--- Begin Exercise inputs ---

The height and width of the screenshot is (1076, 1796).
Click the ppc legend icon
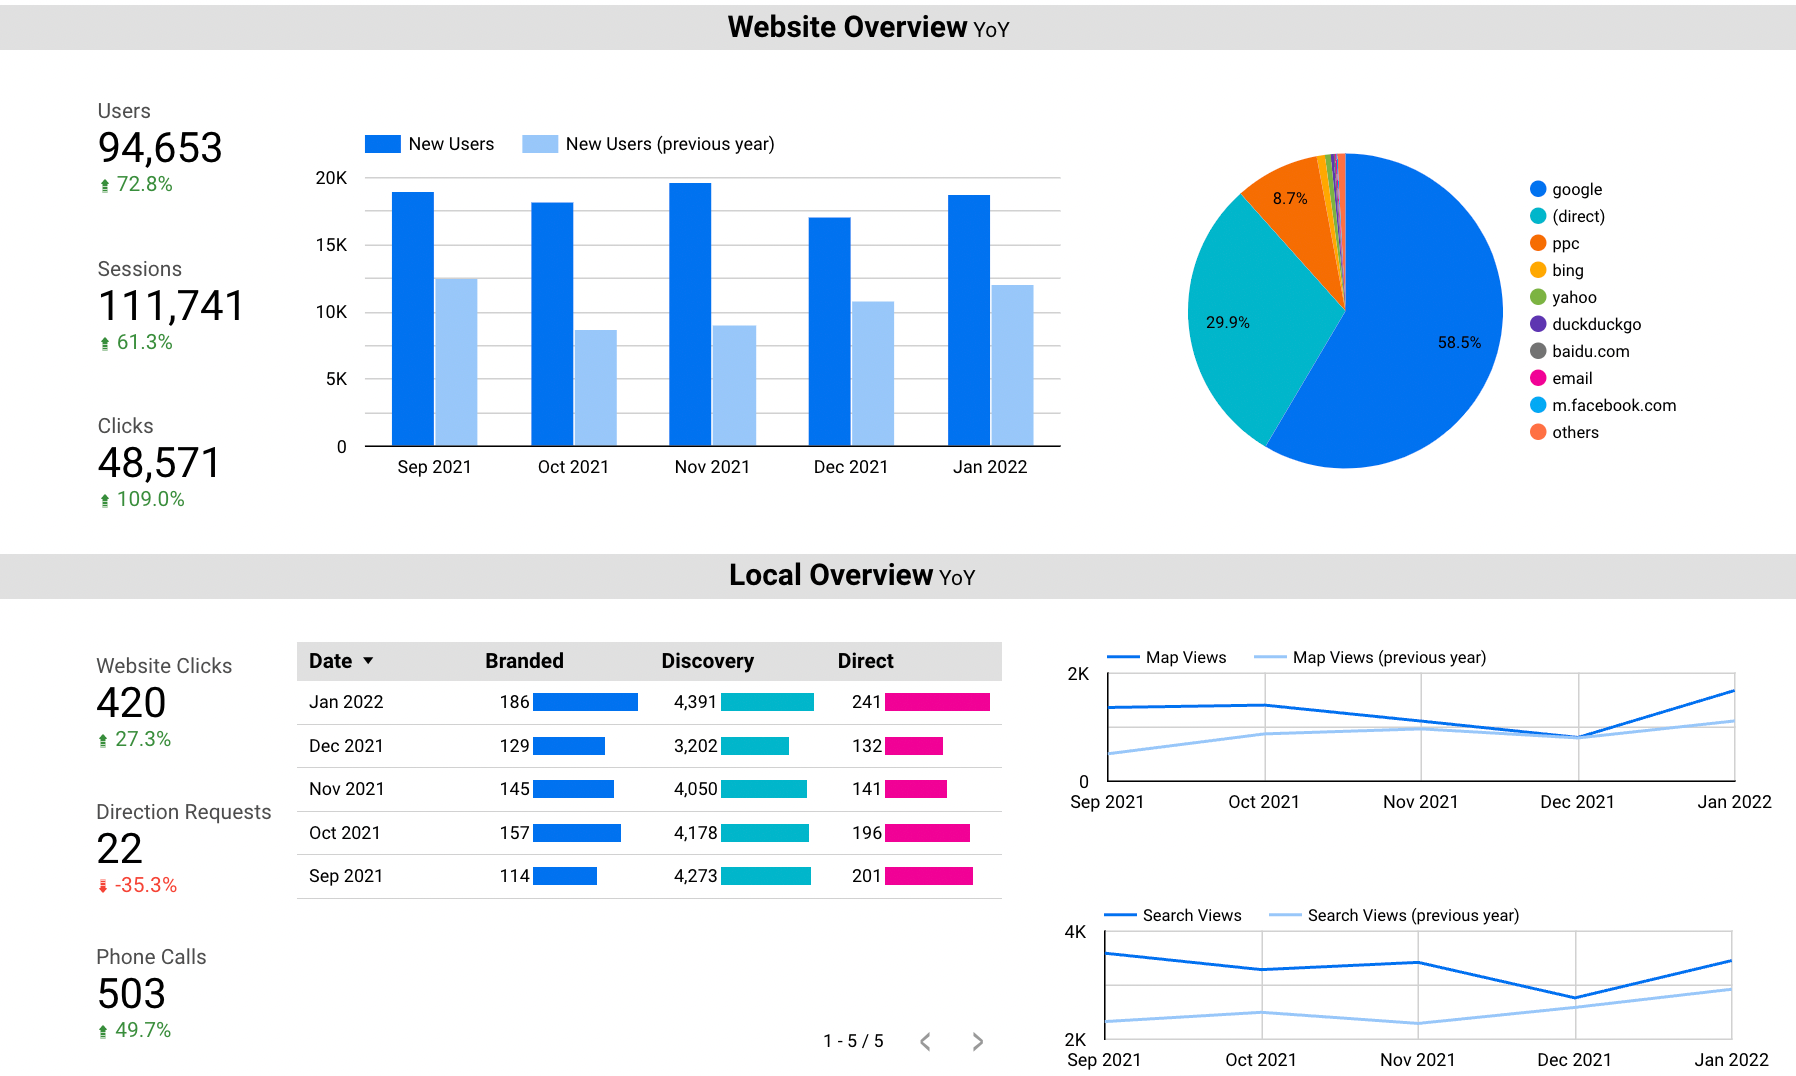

--- End Exercise inputs ---
--- Begin Exercise inputs ---

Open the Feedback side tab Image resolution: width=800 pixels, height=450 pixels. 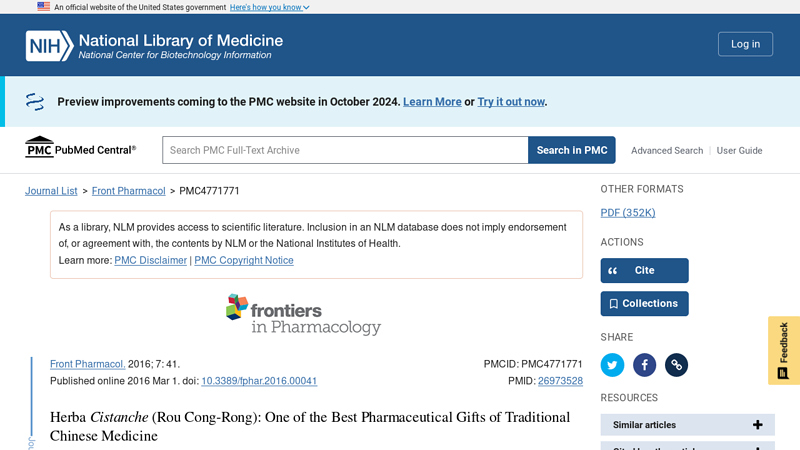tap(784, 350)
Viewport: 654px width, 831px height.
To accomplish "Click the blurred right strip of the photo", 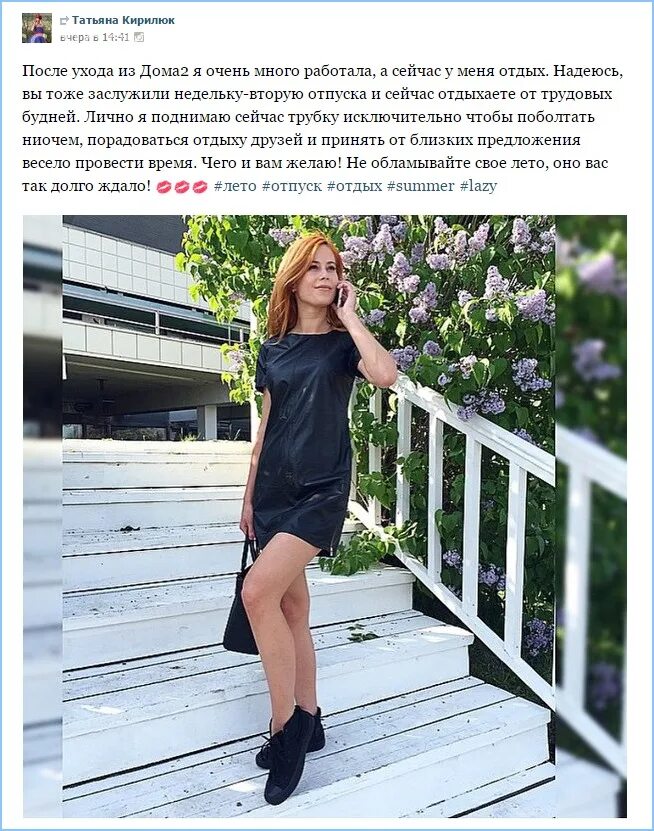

--- End Exercise inputs ---

**Problem to work on**
Beginning at the line that has "Viewport: 654px width, 831px height." and stopping after the one with "the blurred right", rewrite only those lines with "strip" swapped for "edge" and nothing else changed. Leave the pictures out.

**Expected answer**
Viewport: 654px width, 831px height.
To accomplish "Click the blurred right edge of the photo", 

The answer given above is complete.